Manufacturing sales tax exemption — how many clients are missing this?

Started by Rachel K. — 13 years ago — 6 views
I just finished a batch of audits on manufacturing clients in Georgia and I am shocked at how many of them are paying sales tax on electricity when they should be exempt. Georgia Code 48-8-3.2 provides a 100% exemption on energy used directly in manufacturing. Out of 11 manufacturers I reviewed, 7 were paying full sales tax. We are talking about 7-8% tax on bills that run $15K to $40K a month. The refunds are substantial — one client recovered $67,000 going back 3 years. Is this something everyone else is seeing or am I just lucky?

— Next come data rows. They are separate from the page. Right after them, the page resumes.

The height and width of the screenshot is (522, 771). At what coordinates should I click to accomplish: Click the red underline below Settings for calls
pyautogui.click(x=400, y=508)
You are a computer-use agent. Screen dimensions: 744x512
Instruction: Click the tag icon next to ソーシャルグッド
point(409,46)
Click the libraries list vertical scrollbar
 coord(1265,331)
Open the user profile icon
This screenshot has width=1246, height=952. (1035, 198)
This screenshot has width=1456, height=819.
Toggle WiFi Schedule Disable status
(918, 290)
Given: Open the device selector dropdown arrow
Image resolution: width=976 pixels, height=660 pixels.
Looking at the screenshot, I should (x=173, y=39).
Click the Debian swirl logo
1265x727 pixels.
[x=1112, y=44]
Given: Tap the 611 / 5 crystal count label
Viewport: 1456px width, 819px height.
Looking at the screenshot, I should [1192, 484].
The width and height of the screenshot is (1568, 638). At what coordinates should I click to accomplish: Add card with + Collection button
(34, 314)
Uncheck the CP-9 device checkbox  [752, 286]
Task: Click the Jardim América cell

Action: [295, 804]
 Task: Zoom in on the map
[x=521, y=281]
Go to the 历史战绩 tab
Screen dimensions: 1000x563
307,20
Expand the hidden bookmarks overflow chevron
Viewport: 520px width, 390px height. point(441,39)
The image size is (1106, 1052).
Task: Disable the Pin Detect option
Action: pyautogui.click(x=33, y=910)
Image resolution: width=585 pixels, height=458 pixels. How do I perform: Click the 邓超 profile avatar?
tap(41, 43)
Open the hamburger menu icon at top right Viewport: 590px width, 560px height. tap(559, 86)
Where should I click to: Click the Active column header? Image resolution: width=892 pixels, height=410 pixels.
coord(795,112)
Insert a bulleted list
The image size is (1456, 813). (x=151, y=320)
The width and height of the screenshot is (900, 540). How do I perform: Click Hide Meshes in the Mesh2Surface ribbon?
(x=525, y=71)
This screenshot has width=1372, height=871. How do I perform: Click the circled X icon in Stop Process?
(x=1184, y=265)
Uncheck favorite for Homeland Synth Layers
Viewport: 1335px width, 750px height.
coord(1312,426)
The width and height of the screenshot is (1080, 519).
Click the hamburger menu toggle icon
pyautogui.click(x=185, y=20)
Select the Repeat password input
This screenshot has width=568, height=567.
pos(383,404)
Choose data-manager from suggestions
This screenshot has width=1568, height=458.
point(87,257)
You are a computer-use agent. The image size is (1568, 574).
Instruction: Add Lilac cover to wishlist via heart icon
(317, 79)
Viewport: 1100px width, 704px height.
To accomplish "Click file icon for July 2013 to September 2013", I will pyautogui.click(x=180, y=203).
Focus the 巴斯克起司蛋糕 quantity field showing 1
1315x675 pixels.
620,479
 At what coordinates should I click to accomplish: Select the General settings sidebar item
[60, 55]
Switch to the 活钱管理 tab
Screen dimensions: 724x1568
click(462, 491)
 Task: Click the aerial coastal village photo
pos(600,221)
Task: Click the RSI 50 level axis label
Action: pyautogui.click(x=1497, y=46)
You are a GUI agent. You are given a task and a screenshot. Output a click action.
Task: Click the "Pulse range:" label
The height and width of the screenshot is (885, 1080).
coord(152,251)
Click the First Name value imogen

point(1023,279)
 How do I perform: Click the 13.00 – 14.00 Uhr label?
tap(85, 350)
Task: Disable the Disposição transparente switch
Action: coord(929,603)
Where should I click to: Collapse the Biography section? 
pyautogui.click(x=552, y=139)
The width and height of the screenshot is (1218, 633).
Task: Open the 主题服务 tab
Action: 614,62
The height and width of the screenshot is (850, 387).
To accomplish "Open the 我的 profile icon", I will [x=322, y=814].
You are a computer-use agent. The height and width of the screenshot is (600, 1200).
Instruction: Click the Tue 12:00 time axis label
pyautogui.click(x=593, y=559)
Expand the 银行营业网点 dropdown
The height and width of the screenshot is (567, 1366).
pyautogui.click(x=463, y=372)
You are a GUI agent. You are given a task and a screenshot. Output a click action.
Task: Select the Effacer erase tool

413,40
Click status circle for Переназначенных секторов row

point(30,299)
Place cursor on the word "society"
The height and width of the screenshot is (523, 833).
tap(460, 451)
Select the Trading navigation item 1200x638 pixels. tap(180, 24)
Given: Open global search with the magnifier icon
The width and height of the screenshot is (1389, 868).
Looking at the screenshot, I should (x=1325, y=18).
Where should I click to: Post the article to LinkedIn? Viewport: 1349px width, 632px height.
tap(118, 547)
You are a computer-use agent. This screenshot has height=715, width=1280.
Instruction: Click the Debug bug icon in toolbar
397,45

Definitely not just you. Texas has a similar exemption under Tax Code Section 151.317 and I find it on probably 40% of manufacturing accounts I audit. The problem is the exemption does not apply automatically — the customer has to file a specific exemption certificate with the utility and most of them either never knew about it or forgot to update it after a name change or meter addition. It is probably the single easiest refund to find in this business.
Same in Tennessee. The manufacturing exemption is well established but so many companies never file the certificate. I had a plastics extruder in Chattanooga paying sales tax for 9 years because the certificate expired when they changed their corporate name after a merger. TVA was billing them correctly on the generation side but the local power company was adding state and local sales tax. Refund was $43K.
The tricky part in Tennessee is distinguishing between TVA in-lieu-of-tax payments and actual sales tax. TVA charges a tax equivalent payment that looks like sales tax on the bill but is technically different and is not subject to the manufacturing exemption. You have to know which line items are which. I have seen auditors file claims for refunds on the TVA payment and get rejected.
Good point Terry. In Georgia it is more straightforward — Georgia Power bills the sales tax as a separate line item and the exemption applies to the entire bill if the meter serves manufacturing operations. But I have run into a gray area with accounts that serve both manufacturing and warehouse space on the same meter. Georgia Power told me the exemption applies to the predominant use, which they define as more than 50% manufacturing. Had to get the client to provide a breakdown of square footage by use.
Arizona does not have a manufacturing exemption on electricity which is frustrating. But we do have a transaction privilege tax exemption for certain types of commercial operations. It is narrower but still worth checking. Point is you really have to learn the tax code in every state you work in.